Mon interlocuteur promenait ses longs doigts fins sur les plantes décédées qui trônait dans mon salon. Il passa l'index sur l'étagère. Il leva le doigt maintenant recouvert de poussière. Il haussa les épaules visiblement heureux. Il était vêtu du même costume trois pièces gris qu'il portait lorsque nous nous étions rencontré. Lentement, il se tourna vers moi, profitant de ce pseudo moment de suspens qu'il pensait créer.  Sur sa veste, se balançait une montre à gousset en or, dont la vitre était cassée.

— Ah Victor! Je me demandais lorsque tu allais arrivé. Je t'en prie, assied toi, dit-il en désignant la chaise devant moi. 

Il lissa son pantalon et prit place dans mon canapé, comme s'il était propriétaire des lieux. Il me scruta de haut en bas avec son regard félin. Haussant une fois de plus ses épaules, il prie le temps d'enlever sa veste pour révéler un veston sobre en lin gris et de la déposer sur le bras du canapé. 

— Made in Italie, je présume.

Il ne répondit pas, continuant son manège. Ce cérémonial n'avait aucun sens, mais semblait affoler les deux armoires à glace qui m'encadraient. L'homme fin devant moi releva les manches de sa chemise. Il portait un tatouage sur l'avant bras: un serpent en noir et blanc s'enroulait autour d'une dague tranchante. Les détails étaient saisissants. 

— Content qu'il te plaise, bambini, dit-il. 

— Pourquoi ?

Il haussa à nouveau les épaules et posa la main sous son menton pour m'observer. Son manque de réponse commençait à m'exaspérer. Il portait deux grosses bagues. La première en argent une abordait le même dessin que son tatouage. On aurait pu croire à des armoiries. L'autre était serti d'une pierre rouge, qui semblait être rempli d'un liquide. Etrange. Nous restâmes pendant de longues minutes, se toisant tels des combattants avant le lancement des hostilités. Ma patience arrivait à bout, j'avais des bagages à faire, un psychopathe à fuir. J'avais pas le temps pour ces conneries. 

— Bon, moi je me tire. 

Je tentai de me lever mais les deux brutes freinèrent les maigres efforts de mes jambes. Tant pis. 

— Non. 

— Non quoi? Vous me voulez quoi ? 

— Tu es insolent, on s'occupera de ça plus tard. 

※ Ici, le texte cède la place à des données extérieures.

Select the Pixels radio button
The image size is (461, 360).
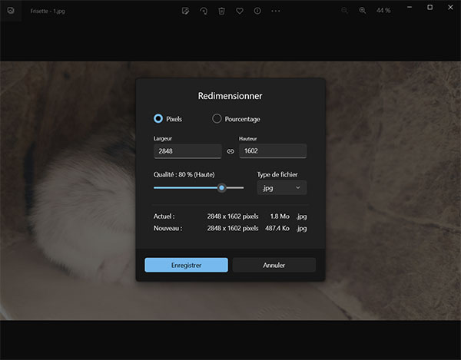(158, 119)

Il se leva du canapé et se dirigea vers la cuisine avec sa démarche de chat. Il ouvrit un placard, sortit deux verres et revint les poser devant moi. J'étais abasourdi. Comment ce serpent, rencontré au gala, avait-il su du premier coup où était les verres? 

 — J'ai une proposition pour toi sopravvissuto, déclara Pietro. Bois, tu dois avoir soif.

— Non. 

— Je me doutais que tu réagirais ainsi. Perdre ton amie n'a pas dû être facile. C'était quoi son prénom déjà? Amina ou Marie? On s'y perd avec tous vos prénoms! 

Il fit une pause, sourit et attendit de voir défiler les émotions sur mon visage. Je me forçai à ignorer mes émotions, je ne lui donnerai pas la satisfaction d'avoir fait moche. 

— Après tout, c'était toi qui devait mourir non? C'est ce qu'Alex avait dit non? Grégoire te tuerait et laisserait Marie en vie ruminer son chagrin. Mais ce n'est pas ce qu'il s'est passé, n'est-ce pas? Elle est morte et toi tu es... là, supravvissuto.

Il prie une gorgée d'eau. Comment savait-il tout ça? Est-ce que quelqu'un nous avait trahi? Je me contenais, ce crocodile n'allait pas gagner. Pas cette fois.

— Tu sais contrôler tes émotions c'est bien. Tu en auras besoin. Mais je vois le cheminement de pensées qui se dessinent dans ta petite tête. Comment est-ce que je sais tout ça? C'est très simple. Vois-tu lorsqu'un nouveau joueur s'installe en ville, ton ami Grégoire par exemple, je fais mes devoirs. J'aime savoir si ce nouvel entrant est un pion ou un joueur. Dans le cas de ton patron, enfin ancien patron, appuya-t-il, des applaudissements sont de mise. 

— C'est pour vous faire bien voir que vous êtes là? Vous allez me livrer à cette ordure? 

— Oh non, quelle idée. Ce serait gâcher ton talent! Un jeune comme toi, il faut lui apprendre à transformer sa rage dans quelque chose d'utile. 

— Dîtes à ces deux idiots de me lâcher et je vous montrerai comment ce qu'est la colère. 

— Magnifique, dit-il est frappant dans ses mains. 

Décidemment, il avait vraiment une case en moins. Je tremblais de rage. J'allais le massacrer. 

— Cependant, je ne suis pas ton ennemi. Je veux te faire la même proposition qu'au gala : travaille pour moi. Je connais ta réputation, je pourrai te montrer tant de choses. Tu sortiras du trou à ras que tu appelles "ta ville", tu feras le tour du monde, tu baiseras des femmes plus belles les unes que les autres. Tu seras respecté et libre. Qu'en dis-tu?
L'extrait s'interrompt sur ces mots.